Once the communities are resettled to other areas, the policy requires that they be paid for their loss.
Their new homes should be developed in such a way that their standard of living will not be worse than before they were removed from their villages.
The development in their new home should also benefit their host village, the compensation policy states.
But some resettled communities are allegedly claiming compensation that is not stipulated in the policy.
Makuta said there is “a fraudulent attempt to rope the LHDA into promises it has not made.”
“These communities come here to claim waving documents that we do not know but have signatures associated with some of the LHDA employees,” Makuta said.
“At one time we even lost one case in which the court said an official who had signed a document we did not know anything about was doing so on behalf of the LHDA,” he said.
The LHDA documents and all its legal contracts should have a letterhead, Makuta said.
Agreements were entered into with communities after thorough discussions at public gatherings where village chiefs and other traditional leaders are present before individual families that will be directly affected were approached, Makuta said.
Communities that come to the LHDA with dubious documents do not show any involvement of their chiefs or other leaders except the agreement they entered into directly with LHDA officials, Makuta said.

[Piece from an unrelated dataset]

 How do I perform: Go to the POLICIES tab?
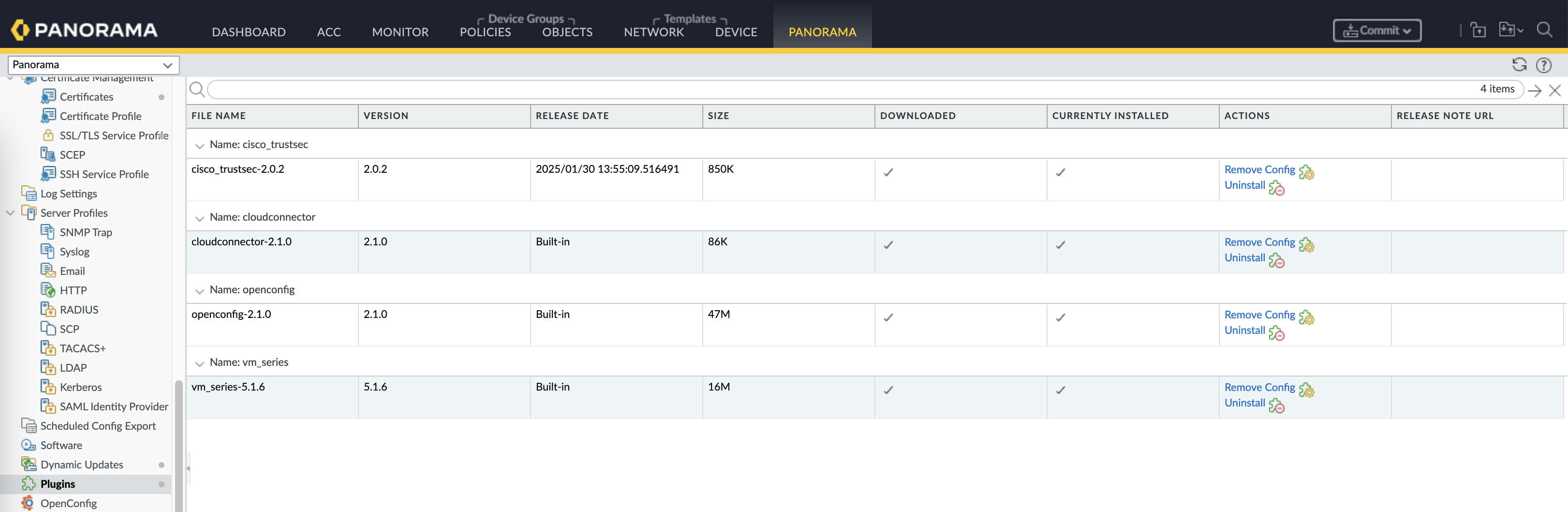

The revelation that some LHDA officials write fraudulent agreements for resettled communities comes barely two weeks after families from three villages complained that the LHDA refused to honour its promises.
On July 19, families resettled from the Mohale Dam area during the dam construction over a decade ago threatened to bring their livestock to the Maseru city saying the LHDA ignored its obligation to them.
The 22 families that were resettled to Ha-Matala in Maseru in 1998 when the Mohale Dam was built said the LHDA refused to honour their agreement to pay them communal land compensation.
The families said the LHDA had promised to pay them an unspecified amount as individuals to compensate them for the loss of their grazing land, firewood, water springs and other essential life amenities for rural community.
Speaking on behalf of the families, ’Makouena Mohlomi said the LHDA had promised to pay each family a certain amount as compensation so that they could pay water bills because living in the city they would no longer have springs from which they would get water for free.
She said the LHDA would also give them money for fuel as they would never again fetch firewood which they used to get for free in their rural Ha-Mohale village.
She said the families would also individually be given money to compensate the loss of communal grazing land in which they grew their livestock which was their main source of income.
The community has also threatened to take to the streets in protest to the LHDA’s dishonour of its obligation.
Mohlomi said they were planning to show their discontent also to the Ombudsman, ’Matšoana Fanana, whom they accused of attempting to reverse a decision by the former Ombudsman, Sekara Mafisa, that the LHDA should pay according to the agreement.
“The former Ombudsman Sekara Mafisa called us and the LHDA to a meeting where he, after a thorough investigation of the matter, decided that we should be compensated as agreed,” Mohlomi said.
“But now we are surprised that the incumbent Ombudsman stopped the intervention by the Lesotho Highlands Water Commission (LHWC) saying she was going to study our case,” she said.
Mohlomi added, “There is nothing to study there because Ombudsman Mafisa had already made his findings and reached the conclusions.”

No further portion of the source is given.